* _ACTIVITY_: All lines from the one containing "You are a computer-use agent. The" through the end of the data below must be reproduced exactly, and no others.

Data items:
___
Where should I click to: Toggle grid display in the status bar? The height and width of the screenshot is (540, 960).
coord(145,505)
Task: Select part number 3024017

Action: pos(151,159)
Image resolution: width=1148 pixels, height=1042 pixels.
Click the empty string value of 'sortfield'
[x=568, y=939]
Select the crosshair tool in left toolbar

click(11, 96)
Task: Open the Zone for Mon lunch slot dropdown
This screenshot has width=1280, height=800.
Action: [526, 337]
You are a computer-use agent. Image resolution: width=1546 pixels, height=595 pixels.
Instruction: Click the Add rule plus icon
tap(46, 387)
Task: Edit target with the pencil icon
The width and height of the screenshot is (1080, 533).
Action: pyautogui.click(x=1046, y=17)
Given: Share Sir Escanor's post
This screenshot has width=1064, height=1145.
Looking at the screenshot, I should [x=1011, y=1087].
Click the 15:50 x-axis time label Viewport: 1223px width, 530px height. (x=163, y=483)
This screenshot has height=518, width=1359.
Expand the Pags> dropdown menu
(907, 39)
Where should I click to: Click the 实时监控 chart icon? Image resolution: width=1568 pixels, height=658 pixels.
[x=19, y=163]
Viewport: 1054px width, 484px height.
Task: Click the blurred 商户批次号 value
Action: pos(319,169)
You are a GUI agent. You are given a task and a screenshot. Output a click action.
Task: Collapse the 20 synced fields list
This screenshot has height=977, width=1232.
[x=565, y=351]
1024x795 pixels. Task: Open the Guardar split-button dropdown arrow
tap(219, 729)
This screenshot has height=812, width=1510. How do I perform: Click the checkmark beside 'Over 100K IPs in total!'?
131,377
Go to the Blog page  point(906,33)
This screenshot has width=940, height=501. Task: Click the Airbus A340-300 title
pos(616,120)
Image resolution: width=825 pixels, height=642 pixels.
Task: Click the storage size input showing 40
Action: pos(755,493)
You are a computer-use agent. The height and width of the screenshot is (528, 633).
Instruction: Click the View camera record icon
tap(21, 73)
___
* _COMPLETED TASK_:
You are a computer-use agent. The height and width of the screenshot is (528, 633).
Instruction: Click the View camera record icon
tap(21, 73)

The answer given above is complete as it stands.